KIDCARES10 stands for KIg10 in peDiatric subjects: effiCacy, sAfety and phaRmacokinEticS of a 10% IG. It is a phase III, open-label, prospective, multi-center study that will assess efficacy, safety, and pharmacokinetics of a 10 percent intravenous Immunoglobulin (IVIg) in pediatric patients aged 2 to 17 years old who are affected by primary immunodeficiency disease (PI) over a period of 13 months.
“Many pediatricians who see patients diagnosed with Primary Immunodeficiency share a common goal, which is to gain an even broader understanding of the efficacy and safety of administering Immunoglobulin treatment to children affected by this condition,” said Leading Investigator, Prof. Chiara Azzari, Azienda Ospedaliero-Universitaria Ospedale Pediatrico Meyer Dipartimento Assistenza Integrata (DAI) di Pediatria Internistica. “For this reason, today’s news about the first patient being enrolled in KIDCARES10 is certainly welcome and exciting.”
KIDCARES10 is set to enroll 30 patients over 18 sites in 5 countries (Italy, Portugal, Hungary, Slovakia and Russia). Its results will be submitted to the U.S. Food and Drug Administration.

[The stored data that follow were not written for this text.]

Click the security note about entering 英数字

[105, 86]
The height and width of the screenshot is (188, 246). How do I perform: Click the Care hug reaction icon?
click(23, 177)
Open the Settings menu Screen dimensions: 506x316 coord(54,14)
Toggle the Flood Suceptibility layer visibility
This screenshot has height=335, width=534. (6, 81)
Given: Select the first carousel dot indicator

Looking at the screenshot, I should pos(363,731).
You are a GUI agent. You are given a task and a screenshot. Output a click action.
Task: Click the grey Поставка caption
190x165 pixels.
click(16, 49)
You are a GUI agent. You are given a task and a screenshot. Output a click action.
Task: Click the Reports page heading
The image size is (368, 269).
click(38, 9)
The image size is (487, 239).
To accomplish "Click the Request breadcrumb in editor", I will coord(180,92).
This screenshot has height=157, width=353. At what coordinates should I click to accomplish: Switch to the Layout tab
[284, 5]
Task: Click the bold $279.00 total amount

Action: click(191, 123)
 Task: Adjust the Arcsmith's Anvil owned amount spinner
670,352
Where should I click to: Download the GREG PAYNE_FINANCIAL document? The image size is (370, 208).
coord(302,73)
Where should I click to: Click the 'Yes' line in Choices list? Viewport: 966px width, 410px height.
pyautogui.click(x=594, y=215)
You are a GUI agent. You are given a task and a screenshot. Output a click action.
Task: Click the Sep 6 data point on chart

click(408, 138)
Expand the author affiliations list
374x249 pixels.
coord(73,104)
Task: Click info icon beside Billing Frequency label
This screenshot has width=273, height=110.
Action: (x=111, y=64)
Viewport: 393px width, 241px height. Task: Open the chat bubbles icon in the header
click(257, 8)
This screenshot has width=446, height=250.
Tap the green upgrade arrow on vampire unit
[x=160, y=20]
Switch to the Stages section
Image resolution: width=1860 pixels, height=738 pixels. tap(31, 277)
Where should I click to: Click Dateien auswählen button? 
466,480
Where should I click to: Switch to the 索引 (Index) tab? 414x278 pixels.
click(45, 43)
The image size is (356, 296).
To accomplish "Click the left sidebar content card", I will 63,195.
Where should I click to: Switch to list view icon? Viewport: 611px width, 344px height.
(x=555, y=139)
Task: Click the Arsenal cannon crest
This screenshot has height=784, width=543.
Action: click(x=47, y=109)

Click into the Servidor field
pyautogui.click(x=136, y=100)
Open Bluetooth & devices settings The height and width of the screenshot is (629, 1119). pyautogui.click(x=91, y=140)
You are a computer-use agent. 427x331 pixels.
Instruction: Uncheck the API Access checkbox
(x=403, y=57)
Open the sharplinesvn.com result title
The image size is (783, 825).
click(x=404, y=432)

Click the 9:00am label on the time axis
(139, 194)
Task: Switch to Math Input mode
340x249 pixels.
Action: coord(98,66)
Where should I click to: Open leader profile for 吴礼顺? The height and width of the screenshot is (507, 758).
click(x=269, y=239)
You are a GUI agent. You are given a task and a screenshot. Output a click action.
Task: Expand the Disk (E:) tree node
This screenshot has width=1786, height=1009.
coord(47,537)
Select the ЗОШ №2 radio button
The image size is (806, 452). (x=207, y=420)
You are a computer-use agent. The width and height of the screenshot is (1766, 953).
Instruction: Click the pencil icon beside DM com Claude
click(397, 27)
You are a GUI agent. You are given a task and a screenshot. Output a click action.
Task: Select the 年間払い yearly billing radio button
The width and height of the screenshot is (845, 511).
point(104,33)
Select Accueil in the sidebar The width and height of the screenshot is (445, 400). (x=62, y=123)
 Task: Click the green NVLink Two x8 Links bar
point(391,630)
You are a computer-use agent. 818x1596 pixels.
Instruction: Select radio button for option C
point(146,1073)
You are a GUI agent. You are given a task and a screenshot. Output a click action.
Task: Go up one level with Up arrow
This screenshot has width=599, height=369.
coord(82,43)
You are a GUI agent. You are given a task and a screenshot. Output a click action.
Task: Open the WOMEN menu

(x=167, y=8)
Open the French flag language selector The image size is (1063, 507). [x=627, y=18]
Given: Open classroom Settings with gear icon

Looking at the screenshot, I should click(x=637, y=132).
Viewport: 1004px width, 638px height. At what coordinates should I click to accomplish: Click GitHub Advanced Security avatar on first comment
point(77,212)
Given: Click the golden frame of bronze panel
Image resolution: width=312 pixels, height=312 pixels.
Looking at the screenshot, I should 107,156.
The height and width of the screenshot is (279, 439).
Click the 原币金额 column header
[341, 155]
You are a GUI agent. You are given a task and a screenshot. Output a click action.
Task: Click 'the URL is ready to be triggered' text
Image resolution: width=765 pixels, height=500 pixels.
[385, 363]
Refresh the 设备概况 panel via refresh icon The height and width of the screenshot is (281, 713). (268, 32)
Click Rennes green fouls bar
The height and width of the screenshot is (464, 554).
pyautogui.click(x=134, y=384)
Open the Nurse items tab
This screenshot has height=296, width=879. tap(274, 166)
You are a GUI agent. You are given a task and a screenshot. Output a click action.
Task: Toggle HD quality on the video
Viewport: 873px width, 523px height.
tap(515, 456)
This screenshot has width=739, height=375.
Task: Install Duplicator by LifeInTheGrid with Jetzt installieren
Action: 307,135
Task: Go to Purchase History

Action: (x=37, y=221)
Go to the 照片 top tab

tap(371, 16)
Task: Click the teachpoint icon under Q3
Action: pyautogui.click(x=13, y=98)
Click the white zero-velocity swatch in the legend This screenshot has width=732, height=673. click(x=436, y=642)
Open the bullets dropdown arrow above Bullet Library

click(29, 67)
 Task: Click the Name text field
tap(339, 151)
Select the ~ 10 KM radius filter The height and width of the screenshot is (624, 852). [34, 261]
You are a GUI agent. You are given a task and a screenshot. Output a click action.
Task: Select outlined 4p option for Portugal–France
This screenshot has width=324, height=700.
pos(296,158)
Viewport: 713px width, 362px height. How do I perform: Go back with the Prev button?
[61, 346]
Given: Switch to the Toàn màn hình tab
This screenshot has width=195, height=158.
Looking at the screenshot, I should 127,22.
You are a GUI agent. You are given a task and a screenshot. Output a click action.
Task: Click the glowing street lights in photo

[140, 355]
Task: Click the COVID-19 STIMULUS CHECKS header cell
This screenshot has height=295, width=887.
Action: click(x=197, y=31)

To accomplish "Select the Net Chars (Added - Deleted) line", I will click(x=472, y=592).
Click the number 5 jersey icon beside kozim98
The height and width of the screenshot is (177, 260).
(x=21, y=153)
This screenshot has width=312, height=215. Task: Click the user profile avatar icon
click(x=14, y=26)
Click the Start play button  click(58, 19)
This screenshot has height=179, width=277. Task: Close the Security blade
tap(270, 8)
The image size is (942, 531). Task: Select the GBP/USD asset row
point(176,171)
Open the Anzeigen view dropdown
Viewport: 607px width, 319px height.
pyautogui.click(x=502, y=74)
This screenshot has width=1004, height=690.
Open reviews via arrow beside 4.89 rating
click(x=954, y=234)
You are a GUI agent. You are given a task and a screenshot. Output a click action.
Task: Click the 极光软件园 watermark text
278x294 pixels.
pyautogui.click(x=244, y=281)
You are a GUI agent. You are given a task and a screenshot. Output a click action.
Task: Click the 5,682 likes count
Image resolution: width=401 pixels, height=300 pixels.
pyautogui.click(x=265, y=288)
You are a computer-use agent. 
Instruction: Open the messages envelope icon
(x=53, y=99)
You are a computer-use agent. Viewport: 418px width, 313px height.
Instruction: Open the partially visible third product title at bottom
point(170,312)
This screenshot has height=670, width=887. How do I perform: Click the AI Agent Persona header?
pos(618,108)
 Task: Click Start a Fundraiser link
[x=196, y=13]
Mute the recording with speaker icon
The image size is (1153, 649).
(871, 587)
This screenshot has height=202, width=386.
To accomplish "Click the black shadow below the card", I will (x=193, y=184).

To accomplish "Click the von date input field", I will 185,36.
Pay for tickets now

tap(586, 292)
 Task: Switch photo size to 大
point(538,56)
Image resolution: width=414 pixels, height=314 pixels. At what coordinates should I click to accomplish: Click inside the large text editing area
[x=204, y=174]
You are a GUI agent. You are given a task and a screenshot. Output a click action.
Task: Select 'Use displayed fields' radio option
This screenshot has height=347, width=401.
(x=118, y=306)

Primary efficacy endpoint of KIDCARES10 is incidence rate of acute serious bacterial infections from day 1 to week 51/52, while primary safety endpoint is safety in the overall study population from day 1 to week 51/52. Secondary endpoints of KIDCARES10 include clinical, laboratory, pharmacokinetic, and health-related quality of life (HRQoL) measures.
“The KIDCARES10 Study is another important clinical research endeavor for Kedrion Biopharma,” said Novinyo Serge Amega, M.D., head of U.S. Medical Affairs at Kedrion Biopharma. “Focusing as it does on pediatric patients who have been diagnosed with Primary Immunodeficiency disease, this trial could certainly yield valuable insights into how best to treat children who have been diagnosed with this rare and serious disorder.”